Authors
A Hill1; 1 Jenner Institute, University of Oxford, UKDiscussion
Malaria remains a major cause of mortality in children in sub-Saharan Africa with a total of over 600,000 deaths and 200 million clinical cases globally each year. Technically it has been very difficult to design effective anti-parasitic vaccines, over 140 distinct malaria candidate vaccine have reached clinical trials, and last year none were in programmatic deployment. A new nanoparticle-in adjuvant vaccine, R21 in Matrix-MTM adjuvant, has been designed by the Jenner Institute at the University of Oxford and initial clinical testing showed efficacy in a controlled human infection model. From 2017, in partnership with the Serum Institute of India, an accelerated programme of vaccine development in African children included a phase IIb trial at Nanoro, Burkina Faso which showed unprecedented efficacy of >75%. In a recently reported phase III trial in 4800 children across four countries in sub-Saharan Africa (Lancet 10426: 533-544, 2024) good safety was documented and high level efficacy was confirmed.

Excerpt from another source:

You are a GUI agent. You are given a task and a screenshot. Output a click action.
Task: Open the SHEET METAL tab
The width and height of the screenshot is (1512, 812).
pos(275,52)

Immunological analyses have identified likely immune correlates of protective efficacy. This vaccine has now received initial regulatory and policy approvals and plans for its deployment, scale up, wider use and potential impact will be discussed. In parallel, the RTS,S/AS01 vaccine from GSK is also set for roll out at a smaller scale this year and several blood-stage and transmission-blocking vaccines are showing promise in African trials.